Background: Antimicrobial therapy is considered an important component in the medical management of most patients with acute exacerbation of chronic bronchitis (AECB). The three predominant bacterial species isolated are nontypeable Haemophilus influenzae, Moraxella catarrhalis, and Streptococcus pneumoniae. Staphylococcus aureus is also frequently isolated while atypical bacteria are thought to cause up to 10% of exacerbations. Antibacterial resistance is increasing worldwide and little surveillance data exist concerning pathogens isolated from patients with AECB. Methods: This study examines the prevalence of antibacterial resistance in isolates obtained from patients with clinically diagnosed AECB. A total of 3043 isolates were obtained from 85 centres in 29 countries, between 1999-2003, and were tested against the new ketolide telithromycin and a panel of commonly used antibiotics. Results and discussion: Of the S. pneumoniae isolates, 99.9% were susceptible to telithromycin, but only 71% were susceptible to erythromycin and 75.3% to penicillin. Of the H. influenzae isolates, 99.6% were susceptible to telithromycin. 11.7% of these isolates produced β-lactamase.
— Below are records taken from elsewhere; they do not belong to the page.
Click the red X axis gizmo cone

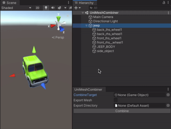pos(53,26)
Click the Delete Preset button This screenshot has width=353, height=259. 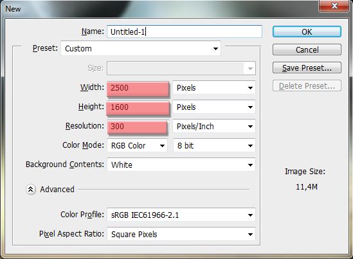(307, 85)
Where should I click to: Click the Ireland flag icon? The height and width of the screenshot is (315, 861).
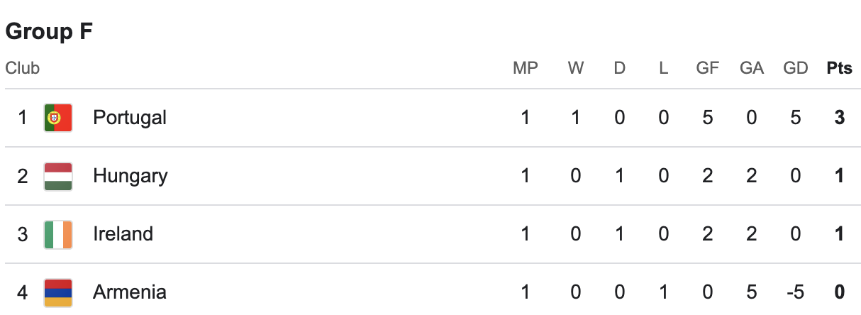(58, 234)
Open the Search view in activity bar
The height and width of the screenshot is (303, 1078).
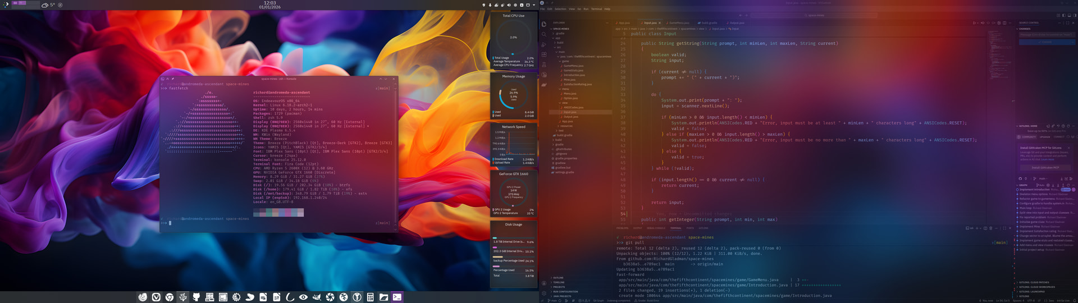pos(543,34)
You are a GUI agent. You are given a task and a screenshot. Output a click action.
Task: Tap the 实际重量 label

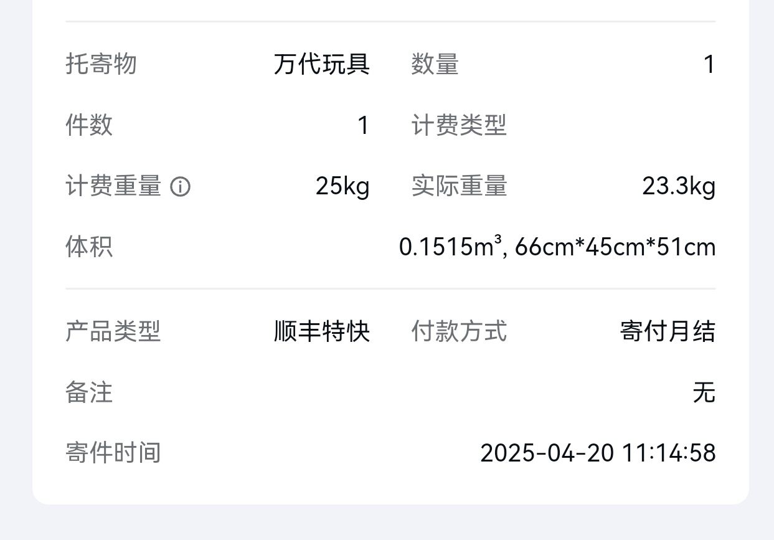[459, 186]
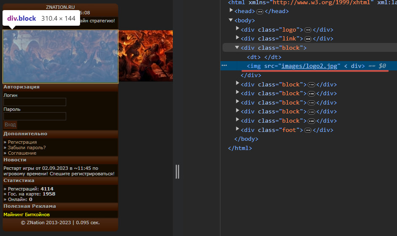
Task: Click the ellipsis badge in logo div
Action: [308, 30]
Almost 10% of S. pneumoniae were multidrug-resistant; 99.0% of these isolates were susceptible to telithromycin. Telithromycin also demonstrated good in vitro activity against M. catarrhalis (MIC90 = 0.12 mg/L) and was the most active compound against methicillin-susceptible S. aureus (98.9% susceptible). Conclusion: Telithromycin demonstrated similar or better activity against the bacterial species investigated than the other agents, with the most complete coverage overall. These species are the predominant causative bacterial pathogens in AECB and thus the spectrum of activity of telithromycin makes it a potential alternative for the empirical treatment of AECB.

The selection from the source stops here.